Deal Three – Danish Buyer and U.S. Sellers

Synopsis: We represented the buyer, an international company headquartered in Denmark, in the acquisition of a controlling interest of the equity of a New York based company. The deal was strategic for the buyer and represented their first acquisition in the United States. The transaction involved complex domestic and international legal and tax issues and shareholders agreements with future puts, calls and other buy-out rights. The buyer partial financed the purchase price by drawing down on its existing global line of credit.

Trends:

    • Increased “walk” rights.
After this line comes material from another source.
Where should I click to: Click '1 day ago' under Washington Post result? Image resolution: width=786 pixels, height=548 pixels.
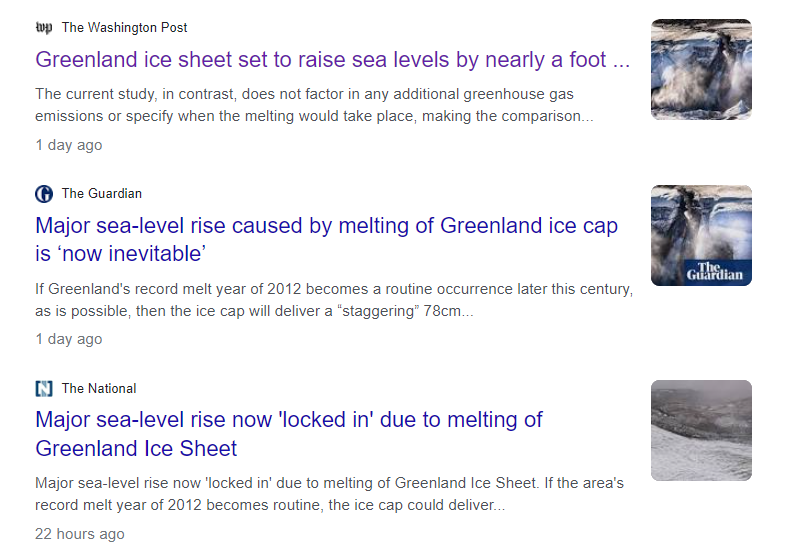coord(69,145)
After all the documents were finalized and the parties were ready to close, the closing was intentionally delayed for two (2) weeks in order to allow for a physical inventory to be taken by the seller and for revised financial statements to be produced based on the inventory results. Buyer had an absolute right to walk away from the transaction if it was not satisfied, in its sole discretion, with the results of the inventory.
  • Extended due diligence and post-closing adjustments. As with the first deal, the buyer and seller in this transaction had a business relationship for many years prior to commencing discussions. Nevertheless, due diligence continued right up until closing. In fact, the parties decided that upon closing, the buyer’s equity interest would be effective as of several months prior. Thus, the parties avoided the need for a post-closing adjustment by determining the financial status of the target and adjusting the price accordingly before closing.

Conclusion

We expect the predominance of middle market strategic acquisitions both within the U.S. and cross-border to continue. Despite general ruminations that the worst of the economic slowdown is now behind us, only last week (June 26) Thomson Reuters reported that in the first six months of 2009 global mergers and acquisitions saw the steepest decline since 2001, dropping a staggering 44.5% from the same period last year. With the scales continuing to weigh heavily in favor of buyers in today’s market, successful M&A transactions will depend on the creativity in structuring the acquisition and blind adherence to historic M&A models may prove to be counter productive. Successfully navigating a cross-border M&A transaction in today’s turbulent credit and economic market will require advance preparation, sound professional advice, patience and an extended time period to complete the due diligence process and, perhaps most importantly, the flexibility to adapt to the new paradigm and the evolving M&A market models and trends.